Along the way, she began conducting interviews for Steven Spielberg’s Shoah project, eventually becoming one of the organization’s top interviewers, as she met with more than 300 survivors, including those rescued by Varian Fry.
In the mid-1990s, she drew on her interviewing experience when she began shooting her own documentary, “As Seen Through These Eyes,” about Holocaust artists, which she describes as a “labor of love” that took 10 years to produce.
It was while curating an exhibition on Holocaust painter Samuel Bak at the Milken Jewish Community Center that its then-executive director, Jack Mayer, suggested Helstein put together a film festival in 2005. “So we got a small grant from The Federation to get started, and Jack left me alone in an office and said, ‘Just let me know what’s going on,’ ” recalled Helstein, who is now in her 40s. “And I said to him, ‘I don’t want to make just a JCC festival, it has to be big.’ ”
Helstein promptly met with other festival directors to learn the ropes and find out how to contact distributors, and her first festival began with some 20 films in eight venues in 2006.
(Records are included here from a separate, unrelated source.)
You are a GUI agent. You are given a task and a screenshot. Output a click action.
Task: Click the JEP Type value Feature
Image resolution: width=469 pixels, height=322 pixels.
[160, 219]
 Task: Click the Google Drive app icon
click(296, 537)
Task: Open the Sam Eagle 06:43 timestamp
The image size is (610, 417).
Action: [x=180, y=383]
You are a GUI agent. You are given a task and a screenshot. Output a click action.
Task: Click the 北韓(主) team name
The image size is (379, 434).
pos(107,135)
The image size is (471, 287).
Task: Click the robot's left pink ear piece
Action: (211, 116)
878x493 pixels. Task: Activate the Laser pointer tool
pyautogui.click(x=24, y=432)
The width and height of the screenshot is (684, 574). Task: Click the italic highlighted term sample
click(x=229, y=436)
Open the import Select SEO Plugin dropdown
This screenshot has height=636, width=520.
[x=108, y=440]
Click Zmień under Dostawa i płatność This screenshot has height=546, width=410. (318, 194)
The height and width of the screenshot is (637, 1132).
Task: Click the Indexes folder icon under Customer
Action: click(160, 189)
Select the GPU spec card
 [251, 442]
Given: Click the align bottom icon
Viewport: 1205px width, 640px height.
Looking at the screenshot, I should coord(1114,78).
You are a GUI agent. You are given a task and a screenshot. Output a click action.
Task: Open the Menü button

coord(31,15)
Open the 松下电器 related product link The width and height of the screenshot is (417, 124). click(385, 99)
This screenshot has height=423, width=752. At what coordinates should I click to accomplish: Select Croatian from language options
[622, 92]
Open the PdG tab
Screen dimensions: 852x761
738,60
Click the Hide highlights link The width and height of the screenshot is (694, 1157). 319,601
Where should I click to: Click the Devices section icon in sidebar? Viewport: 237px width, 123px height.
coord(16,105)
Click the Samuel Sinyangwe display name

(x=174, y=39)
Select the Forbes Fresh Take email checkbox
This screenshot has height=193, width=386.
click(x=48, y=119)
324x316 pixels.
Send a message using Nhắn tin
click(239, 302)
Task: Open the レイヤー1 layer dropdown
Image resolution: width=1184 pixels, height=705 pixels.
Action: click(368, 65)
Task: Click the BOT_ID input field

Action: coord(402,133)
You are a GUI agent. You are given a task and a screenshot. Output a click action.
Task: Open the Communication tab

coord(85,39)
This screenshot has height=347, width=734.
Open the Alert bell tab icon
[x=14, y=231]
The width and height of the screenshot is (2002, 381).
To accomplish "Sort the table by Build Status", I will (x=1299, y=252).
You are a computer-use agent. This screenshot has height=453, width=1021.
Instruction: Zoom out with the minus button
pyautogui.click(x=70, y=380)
As the festival has grown, Helstein has also incorporated word-of-mouth screenings of new films, which take place throughout the year; highlights have included “A Dangerous Method,” David Cronenberg’s period drama about the sexually charged relationship between the psychoanalyst Sabina Spielrein (Keira Knightley), her lover Carl Jung and Sigmund Freud, with Cronenberg appearing for a Q-and-A.
The 2010 festival screened “Holy Rollers,” starring Jesse Eisenberg as a Chasid who becomes a drug smuggler, and premiered a short film by Antwone Fisher.
The festival has not been without critics. Last month, Helstein drew ire after she declined to screen “Standing Silent,” Scott Rosenfelt’s documentary about sexual abuse within Baltimore’s Orthodox community — and her e-mail warning other festival directors about the film being a “witch hunt” was made public (see sidebar).
Some critics have accused the festival of attempting to be nonconfrontational, but Helstein disagreed. “We work together as a team to try to bring the best to our community,” she said. “And we certainly do show some of what other festivals show. But our priority is to premiere films that have never been seen before. We do a lot of U.S. and L.A. premieres.”
Helstein declined to comment about the “Standing Silent” affair. But when asked how she balances programming provocative films that will also appeal to a diverse crowd, she said that balance is key. “I don’t see any reason to upset people on the right or on the left,” she said. “There are all kinds of people who have all kinds of opinions, and the goal is to present programs that are balanced and have enough information to support what you’re showing.”
When Turan recently perused a press release of festival highlights, he pronounced them “quite interesting,” particularly the silent film and the Shoah unseen interviews. “It looks like a strong lineup,” he said.